今回のパネル更新の要点は以下の通りです。

●X染色体の情報を追加したこと
X染色体上で、200万個を超える一塩基バリアント*5(SNV)を発見して、パネルに収載しました。
●ミトコンドリアの情報を追加したこと
ミトコンドリアDNA上で、2千個以上のSNVを発見して、パネルに収載しました。
●国際標準に準拠した解析手法を用いて国際比較に優れたデータとしたこと
現在の国際的な標準手法とされるGATK Best Practices*6に準拠した方法により再構築を行いました。これにより、海外のゲノムデータと定量的な比較がより容易となりました。
●認証されたユーザーに対して詳細な検索機能を導入したこと
頻度1%以上のSNVに限っていたブラウザ上での検索が、認証されたユーザーでは全てのSNVで可能になりました。また、検索画面上で国際1000人ゲノムデータ*7におけるアレル頻度データも同時に表示する機能を実装しました。これにより、国際的なデータベースと比較することも簡便になりました。

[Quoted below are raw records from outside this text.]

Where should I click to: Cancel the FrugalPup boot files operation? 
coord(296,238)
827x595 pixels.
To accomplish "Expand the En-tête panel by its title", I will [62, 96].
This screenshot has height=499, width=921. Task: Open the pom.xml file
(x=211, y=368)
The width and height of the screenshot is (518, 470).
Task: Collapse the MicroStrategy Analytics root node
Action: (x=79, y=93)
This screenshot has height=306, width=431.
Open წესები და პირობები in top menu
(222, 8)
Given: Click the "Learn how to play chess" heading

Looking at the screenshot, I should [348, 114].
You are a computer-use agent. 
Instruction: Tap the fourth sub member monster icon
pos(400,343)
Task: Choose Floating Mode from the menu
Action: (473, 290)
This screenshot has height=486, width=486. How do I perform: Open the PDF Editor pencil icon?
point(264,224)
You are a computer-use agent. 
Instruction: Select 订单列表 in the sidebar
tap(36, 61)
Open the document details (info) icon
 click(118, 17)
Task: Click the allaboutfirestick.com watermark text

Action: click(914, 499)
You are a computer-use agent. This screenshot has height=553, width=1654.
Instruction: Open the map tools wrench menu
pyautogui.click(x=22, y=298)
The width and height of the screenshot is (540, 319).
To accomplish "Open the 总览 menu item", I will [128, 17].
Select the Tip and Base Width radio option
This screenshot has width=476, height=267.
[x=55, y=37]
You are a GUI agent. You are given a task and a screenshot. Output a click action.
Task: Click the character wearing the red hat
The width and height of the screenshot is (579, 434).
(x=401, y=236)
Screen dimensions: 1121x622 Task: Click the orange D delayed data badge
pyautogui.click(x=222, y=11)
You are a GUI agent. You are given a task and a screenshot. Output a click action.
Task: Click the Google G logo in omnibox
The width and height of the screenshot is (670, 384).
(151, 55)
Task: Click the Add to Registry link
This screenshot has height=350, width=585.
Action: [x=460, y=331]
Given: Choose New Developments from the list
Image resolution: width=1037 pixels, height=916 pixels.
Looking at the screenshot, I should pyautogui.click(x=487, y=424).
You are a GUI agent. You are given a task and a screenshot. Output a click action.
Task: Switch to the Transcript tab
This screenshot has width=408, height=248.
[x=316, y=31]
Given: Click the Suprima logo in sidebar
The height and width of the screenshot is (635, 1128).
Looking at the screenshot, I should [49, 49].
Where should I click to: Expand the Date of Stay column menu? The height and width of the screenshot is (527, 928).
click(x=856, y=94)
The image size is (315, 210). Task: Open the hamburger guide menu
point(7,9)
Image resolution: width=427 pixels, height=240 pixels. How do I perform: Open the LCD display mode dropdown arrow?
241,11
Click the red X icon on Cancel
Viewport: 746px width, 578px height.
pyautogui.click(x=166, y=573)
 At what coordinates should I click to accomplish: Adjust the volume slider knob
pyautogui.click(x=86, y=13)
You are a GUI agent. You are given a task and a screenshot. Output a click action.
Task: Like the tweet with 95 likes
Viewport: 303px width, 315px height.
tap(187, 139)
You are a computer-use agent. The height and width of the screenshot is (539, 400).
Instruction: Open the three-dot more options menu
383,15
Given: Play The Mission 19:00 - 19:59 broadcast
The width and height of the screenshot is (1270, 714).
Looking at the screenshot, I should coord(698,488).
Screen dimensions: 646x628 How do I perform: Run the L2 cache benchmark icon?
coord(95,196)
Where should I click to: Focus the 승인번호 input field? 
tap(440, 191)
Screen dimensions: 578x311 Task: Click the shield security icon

また、従来の3.5KJPNが有していた以下の特長は3.5KJPNv2にも引き継がれています。
 ●長崎や長浜(滋賀県)におけるプロジェクトの協力により、東北在住以外のデータを取り込んだ。また、岩手・宮城両県でのコホート参加者についても、調査票情報から由来が両県以外の方々を多く抽出し、北は北海道から南は沖縄までカバーする日本人として代表性の高いゲノム情報とした。
 ●延べ約329兆塩基もの高品質な全ゲノム断片配列情報を解読し、スーパーコンピュータによる情報解析技術と他の手法による実験結果による検証とを組み合わせた信頼度の高い配列情報であること。

【用語等説明】
*1. 全ゲノム解析:生物がもつ遺伝情報のセットをゲノムと呼ぶが、その全てを解析することを全ゲノム解析と呼ぶ。ヒトにおいては、一人あたり約30億塩基分x2セット持ち、その全ての情報を解析すること。
*2. 性染色体:ヒトにおいてはヒトが持つ23対46本の染色体のうち、X染色体とY染色体を性染色体と呼ぶ。原則として男性はX染色体とY染色体を1本ずつ持ち、女性はX染色体を2本持ち、性別により構成が異なる。
*3. ミトコンドリア:細胞内において、エネルギー生産を担う小器官。独自のDNAを持つ。世代間においては、卵子を通じて継代される。
*4. コホート調査:ある特定の人々の集団を一定期間にわたって追跡し、生活習慣などの環境要因・遺伝的要因などと疾病発症の関係を解明するための調査のこと。
*5. バリアント:標準となる配列とは異なること。置換(塩基が置き換わっていること)、欠失(塩基がなくなっていること)、挿入(塩基が挿入され、増えていること)などがあるが、本リファレンスパネルにおいては現状では置換のみを搭載している。
*6. GATK Best Practices:近年、国際的に標準的な解析手法となりつつある解析手法。米国のBroad Instituteによる全ゲノム解析をはじめ、最近の大規模なゲノム解析では、この手法を基にした解析を行う例が多々見られる。
*7. 国際1000人ゲノムデータ:人類集団の広範かつ詳細な遺伝的多様性の収集を目指して、世界各地の約1,000人の全ゲノムシーケンスを行った国際研究計画のデータ。現在解析人数を2,504人にまで拡張したphase3が完了している。